From Coleman's perspective, the TIRZ has acted as a de facto land trust, assembling land and developing it to be affordable. He’s supportive of EEDC and efforts to create a formal land trust in the neighborhood but he sees it as working parallel to his work for the most part.
From the outside, the maneuvering of so many quasi-governmental bodies can feel slow and distant. But Coleman said that’s part of the reality of producing affordable housing. “We’re transparent, all that land we purchased had to be on an agenda of a public entity,” he said. There is a sort of master plan for the Midtown properties, he said, but, “it hasn’t been released,” yet.
Like Harrison, he sees a role for a community land trust, but has reservations as well. For one thing, he said he's less interested in homeownership and more so in low-density rental housing. For another, he’s still not sure folks will embrace the model. What happens, he mused, when “grandchildren walk in there and think it’s their house and it turns out to be not really their house.” Under the community land trust model, the house is theirs but not the land, which might not be what the exact arrangement they were expecting. Still, as McCasland explained, the opportunity for wealth creation is still there, even if the land itself is leased.
Then there’s all the work already being done. “We’ve been working on it for 26 years,” said Coleman. “That’s when the Third Ward Redevelopment Council was created and out of that came Old Spanish Trail/Almeda Corridors TIRZ and Houston Southeast Management District. I passed the bill for Houston Southeast.” Indeed, Harrison credits Coleman’s leadership for supporting what affordable housing there is in the neighborhood now.
All of these efforts, so dependent on government, don’t offer what community land trusts do, argued Lowe.
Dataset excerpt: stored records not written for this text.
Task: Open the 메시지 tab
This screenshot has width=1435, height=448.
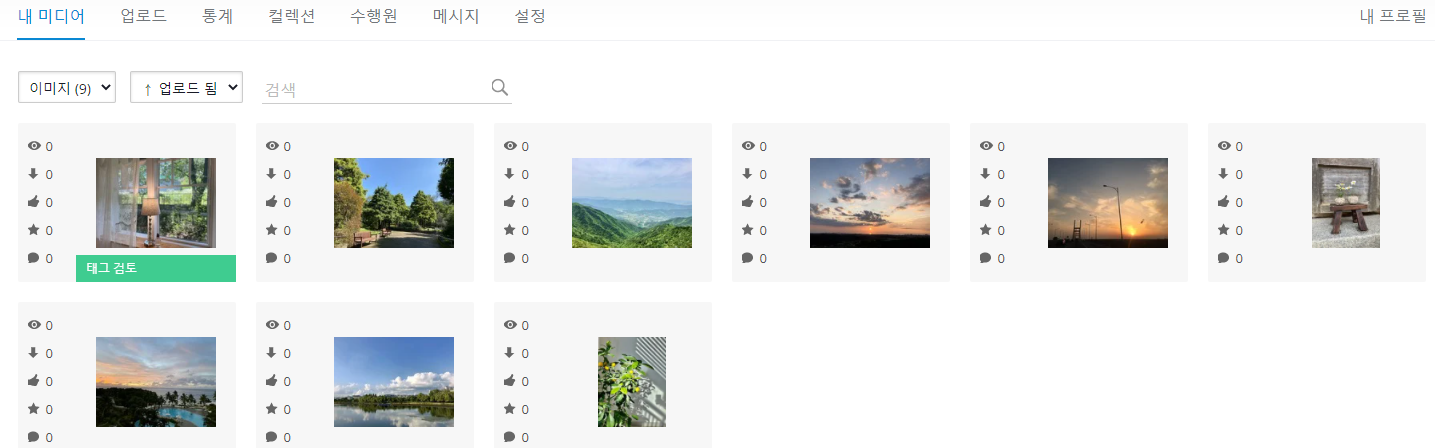Action: [x=456, y=16]
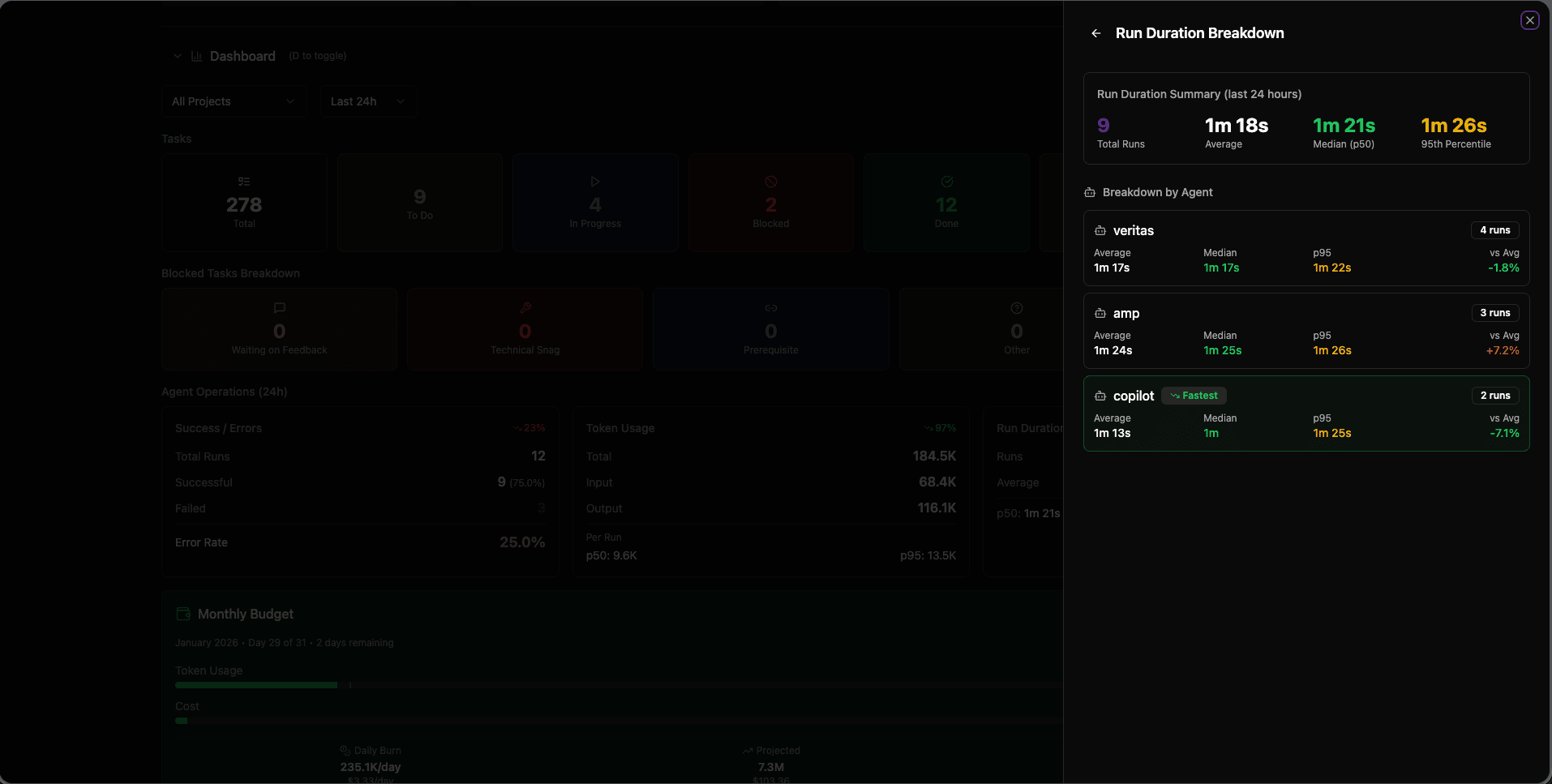Viewport: 1552px width, 784px height.
Task: Click the robot icon next to amp
Action: pos(1100,314)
Complete Communities, while well-intentioned to target resources to long under-served neighborhoods, “is just an initiative,” he said, “it is not a policy intervention.” The various strategies available now for financing affordable housing are, in the end, market-oriented. “For example, we do not have a housing trust fund. We do not have inclusionary zoning,” said Lowe. “What a community land trust model would provide [is] an alternative…it could be, I argue, here in Houston, a major policy intervention that would begin to ensure that lower income residents benefit from neighborhood change.”
And that would be radical. Coleman’s hypothetical grandchildren example, for instance, would have to be confronted. “You’ve got a trust issue,” Harrison said. In thinking about the city’s land trust, McCasland emphasized that expectations would have to be very clear for any potential buyers. “The land trust needs to set the expectations with the homebuyers,” he said, “They need to be the person looking them in the eye saying, ‘you’re not buying a regular home here, here are your restrictions.’”
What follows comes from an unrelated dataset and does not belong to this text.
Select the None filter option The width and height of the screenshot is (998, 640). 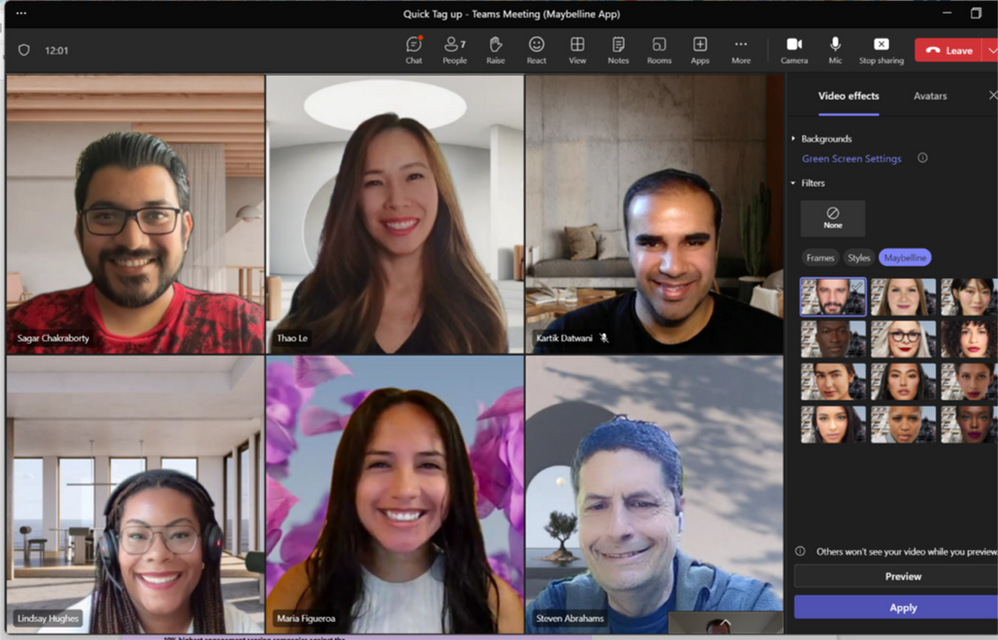click(833, 218)
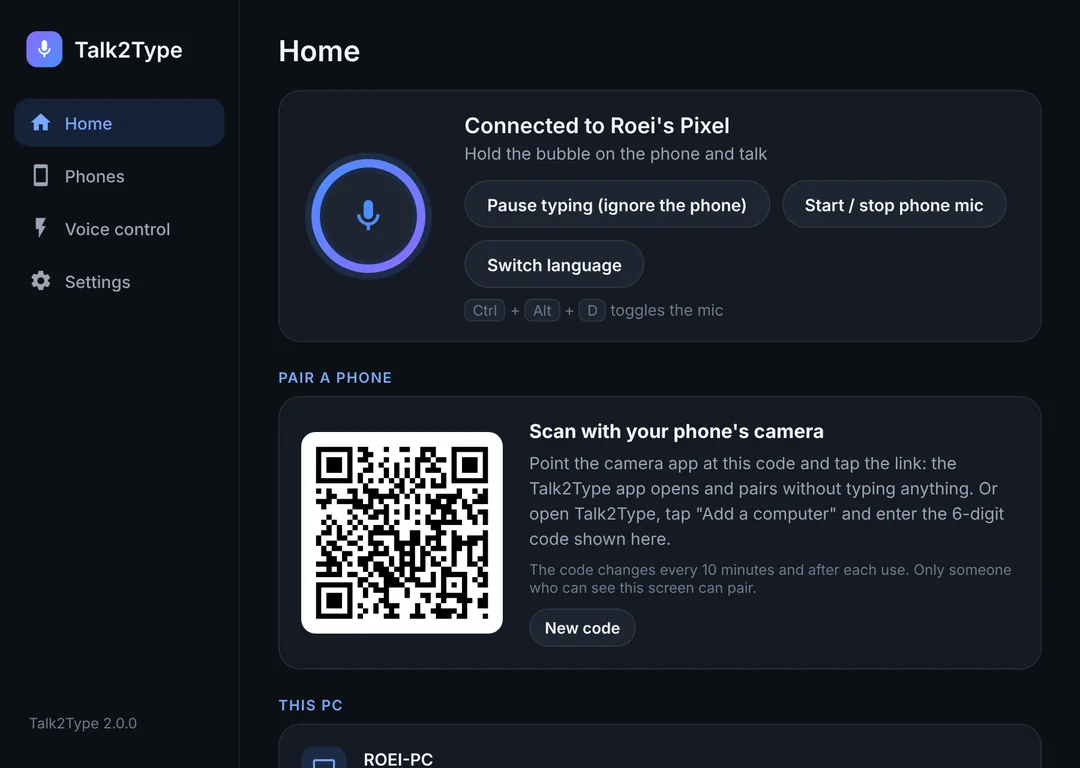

That, said Lowe, might be particularly hard to do in Houston. “Here in Houston, people like the idea of an approach where lower-income people benefit,” he said, “but when it comes to implementing it, it’s so far out of the realm of what they’re used to…that it’s very difficult for them to accept the community land trust approach.”
What it comes down to, then, is a matter of values, like Lowe said. “Community revitalization has not been our focus,” said Lowe. Instead “it has been primarily the redevelopment of places where market approaches benefit those who already have the means. The community land trust is an alternative approach to that while at the same time it could help advance democratization” and grassroots organizing, he explained. “If we believe that’s important, then we have to think of ways of building it back.”
The post has been updated to include the correct title for Jeffrey Lowe, an associate professor at Texas Southern University, and to clarify how community land trusts work with regard to multiple generations.